Since the words ‘gender critical’ has been detached from the original term ‘gender critical feminist’ and repurposed by those who seem to want to use it to wedge in groups of people who aren’t critical of gender but who agree that sex is immutable, the words have lost meaning and purpose.
That's really astute @Helleofabore and catches what I've been feeling for a while.
As a dyed-in-the-wool 2nd wave feminist. I've always been "gender critical". For me (and millions like me from the women's lib movement/2nd wave) it's fundamental to feminism - a critique of sex-based stereotypes.

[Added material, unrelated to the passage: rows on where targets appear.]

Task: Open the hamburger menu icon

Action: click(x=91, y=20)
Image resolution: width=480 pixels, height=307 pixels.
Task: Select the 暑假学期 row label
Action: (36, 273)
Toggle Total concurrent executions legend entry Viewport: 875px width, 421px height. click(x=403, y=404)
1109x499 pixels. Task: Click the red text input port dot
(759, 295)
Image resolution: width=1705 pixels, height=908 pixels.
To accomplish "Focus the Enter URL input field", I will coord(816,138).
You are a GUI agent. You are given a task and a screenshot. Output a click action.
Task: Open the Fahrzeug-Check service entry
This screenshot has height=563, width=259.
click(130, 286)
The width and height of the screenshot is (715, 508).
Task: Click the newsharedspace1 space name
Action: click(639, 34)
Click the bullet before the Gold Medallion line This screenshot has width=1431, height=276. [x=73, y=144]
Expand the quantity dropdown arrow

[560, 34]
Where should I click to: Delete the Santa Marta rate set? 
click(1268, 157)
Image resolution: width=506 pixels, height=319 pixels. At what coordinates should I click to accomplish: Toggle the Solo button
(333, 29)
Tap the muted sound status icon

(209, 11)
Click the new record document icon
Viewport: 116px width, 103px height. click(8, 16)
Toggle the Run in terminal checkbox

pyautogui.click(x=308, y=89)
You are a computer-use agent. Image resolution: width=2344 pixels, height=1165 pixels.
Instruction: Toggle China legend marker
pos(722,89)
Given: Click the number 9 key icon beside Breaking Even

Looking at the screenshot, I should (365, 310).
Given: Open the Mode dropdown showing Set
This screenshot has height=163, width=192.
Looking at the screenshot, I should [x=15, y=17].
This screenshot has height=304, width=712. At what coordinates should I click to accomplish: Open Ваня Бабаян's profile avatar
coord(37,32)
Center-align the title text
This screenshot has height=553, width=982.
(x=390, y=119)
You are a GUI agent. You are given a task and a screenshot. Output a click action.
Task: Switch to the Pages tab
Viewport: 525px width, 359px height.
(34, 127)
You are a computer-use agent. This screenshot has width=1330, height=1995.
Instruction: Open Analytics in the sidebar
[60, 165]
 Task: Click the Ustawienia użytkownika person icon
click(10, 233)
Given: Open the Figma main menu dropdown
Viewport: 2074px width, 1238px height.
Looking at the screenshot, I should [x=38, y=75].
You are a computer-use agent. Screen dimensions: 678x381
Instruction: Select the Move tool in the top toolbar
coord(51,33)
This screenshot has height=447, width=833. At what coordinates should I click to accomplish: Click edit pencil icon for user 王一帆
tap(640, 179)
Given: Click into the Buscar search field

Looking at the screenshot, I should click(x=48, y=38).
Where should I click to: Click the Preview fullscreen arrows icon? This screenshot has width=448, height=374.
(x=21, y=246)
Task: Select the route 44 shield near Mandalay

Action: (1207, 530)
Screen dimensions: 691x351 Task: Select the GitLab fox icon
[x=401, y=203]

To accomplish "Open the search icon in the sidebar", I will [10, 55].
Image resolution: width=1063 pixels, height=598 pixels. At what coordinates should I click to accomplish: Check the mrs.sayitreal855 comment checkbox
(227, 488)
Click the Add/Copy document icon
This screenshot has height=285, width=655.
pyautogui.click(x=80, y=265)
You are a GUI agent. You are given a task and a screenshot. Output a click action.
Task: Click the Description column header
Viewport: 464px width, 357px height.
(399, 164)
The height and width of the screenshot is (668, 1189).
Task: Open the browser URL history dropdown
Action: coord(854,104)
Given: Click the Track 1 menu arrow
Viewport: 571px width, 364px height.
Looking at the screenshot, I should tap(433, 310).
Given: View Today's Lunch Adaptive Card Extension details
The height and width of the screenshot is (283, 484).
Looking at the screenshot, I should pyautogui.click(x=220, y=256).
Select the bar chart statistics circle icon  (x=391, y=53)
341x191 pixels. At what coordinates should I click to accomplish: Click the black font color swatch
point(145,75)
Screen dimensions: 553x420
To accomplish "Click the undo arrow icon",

And contrary to some of the twisting of my words upthread, the main attack on extremist gender ideology and transactivism has come from 2nd wave feminists - women around my age and older. Journalists such as Julie Bindel & Suzanne Moore were noting the emerging TWAW discourse in the late 90s/early 2000s. And of course, there's Janice Raymond's Transsexual Empire back in the 1970s, and staunch feminists such as Sheila Jeffreys speaking & writing about this for the last 30-40 years. Germaine Greer was public about this in the fight to try to stop a transsexual man from joining her all women college in the late 1990s/early 200s.
For me, the gap - when women didn't notice what was happening - was in the period of "liberal feminism" - when the undergrads I was teaching at the time tried to tell me that they "didn't need feminism" or "were not feminists" because "women are equal now."
I told them to come back in 20 years after a few maternity leaves, and the young men they'd studied with & started work with had zoomed ahead in promotions & salary ...
We took our eye off the ball, but it wasn't the 2nd wavers. And it's the 2nd wavers now who are leading the move to fix things.